**PROMPT**
Produce the lines from the one containing "This screenshot has height=521, width=975." through the end of the material exactly as they appear, both ends included, and leave the pictures out.
----------------------------------------
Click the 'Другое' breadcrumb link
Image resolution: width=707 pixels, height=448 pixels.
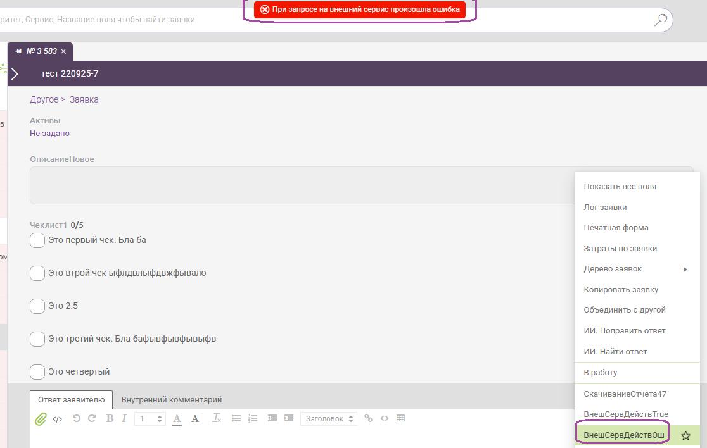(44, 99)
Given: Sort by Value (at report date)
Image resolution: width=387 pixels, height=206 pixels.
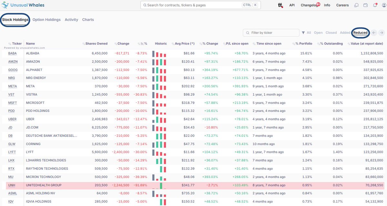Looking at the screenshot, I should coord(367,44).
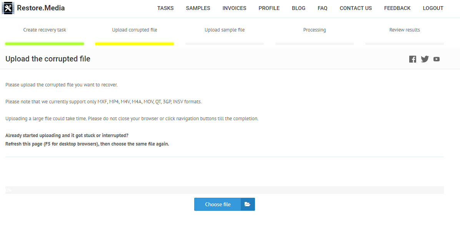Viewport: 460px width, 230px height.
Task: Click the upload progress bar
Action: tap(225, 190)
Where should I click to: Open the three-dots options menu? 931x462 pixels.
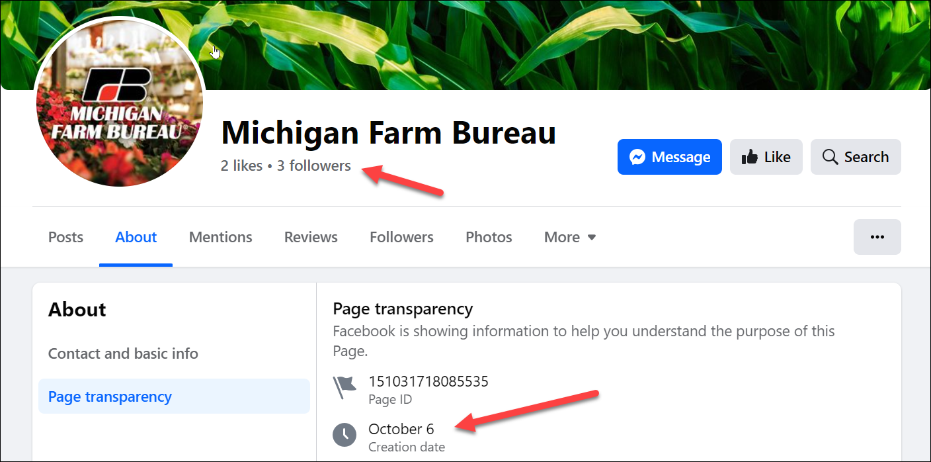click(877, 237)
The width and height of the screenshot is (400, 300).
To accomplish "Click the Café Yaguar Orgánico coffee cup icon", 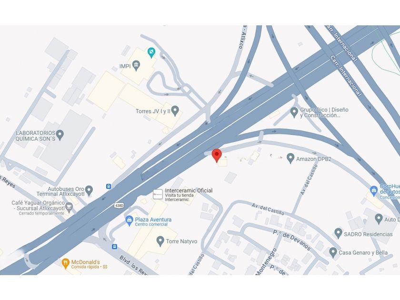I will (x=69, y=208).
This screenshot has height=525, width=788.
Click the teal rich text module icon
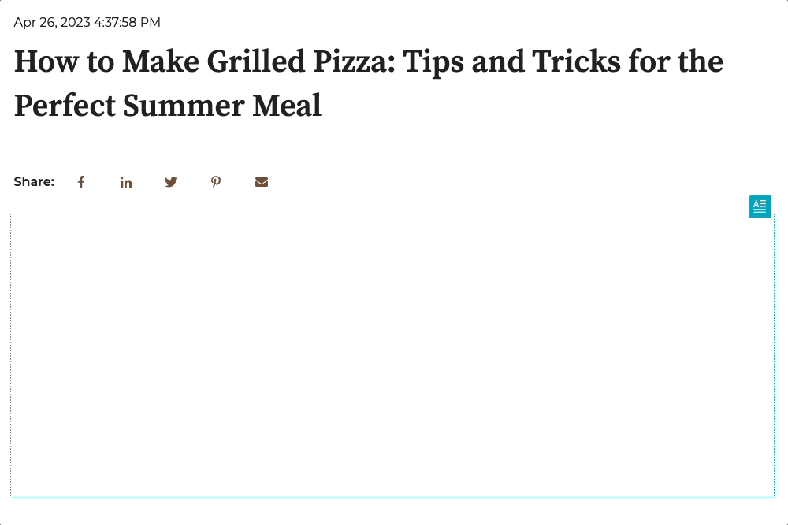[760, 206]
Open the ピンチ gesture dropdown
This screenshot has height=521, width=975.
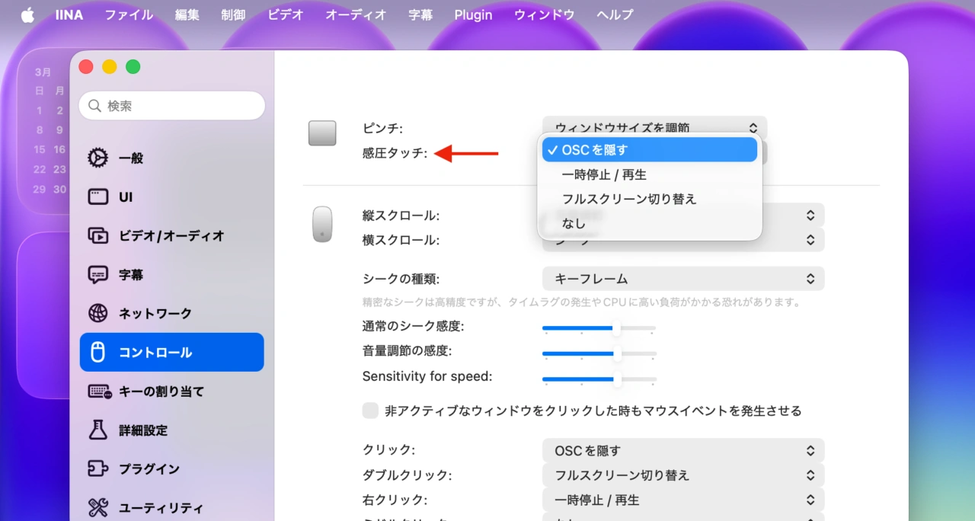pyautogui.click(x=653, y=127)
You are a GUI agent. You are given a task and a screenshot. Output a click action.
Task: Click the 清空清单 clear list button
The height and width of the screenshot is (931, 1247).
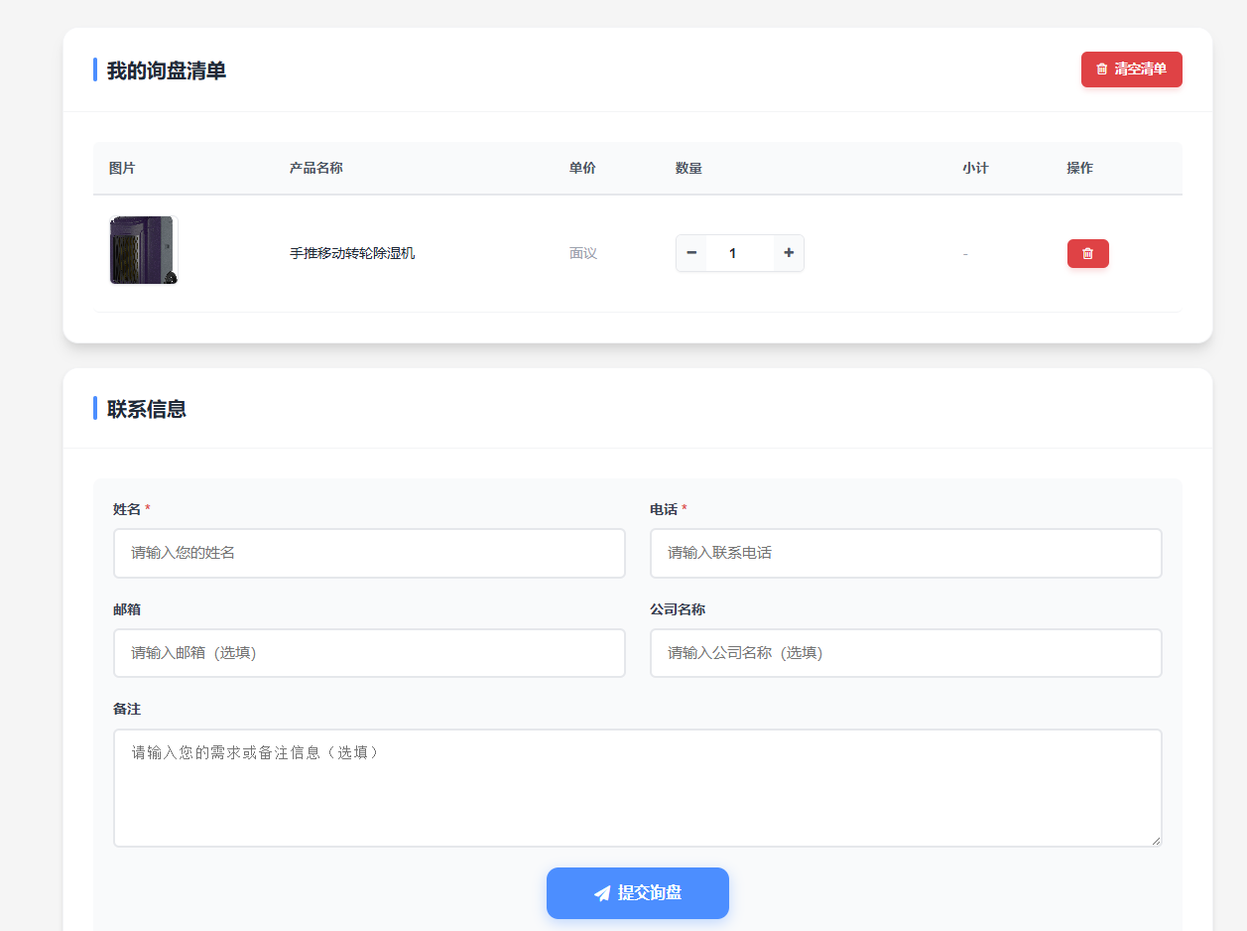[1131, 69]
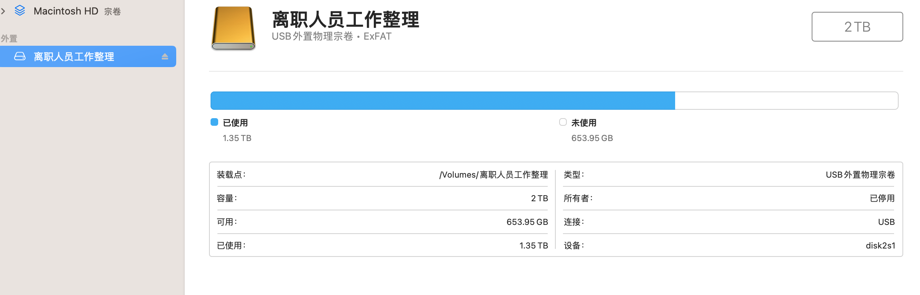Click the blue 已使用 legend swatch
The image size is (920, 295).
tap(214, 122)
----------------------------------------
**THE ANSWER**
This screenshot has height=521, width=975.
pyautogui.click(x=653, y=127)
You are a GUI agent. You are given a task and a screenshot. Output a click action.
Task: Click the 清空清单 clear list button
The height and width of the screenshot is (931, 1247).
[1131, 69]
Click the blue 已使用 legend swatch
The image size is (920, 295).
tap(214, 122)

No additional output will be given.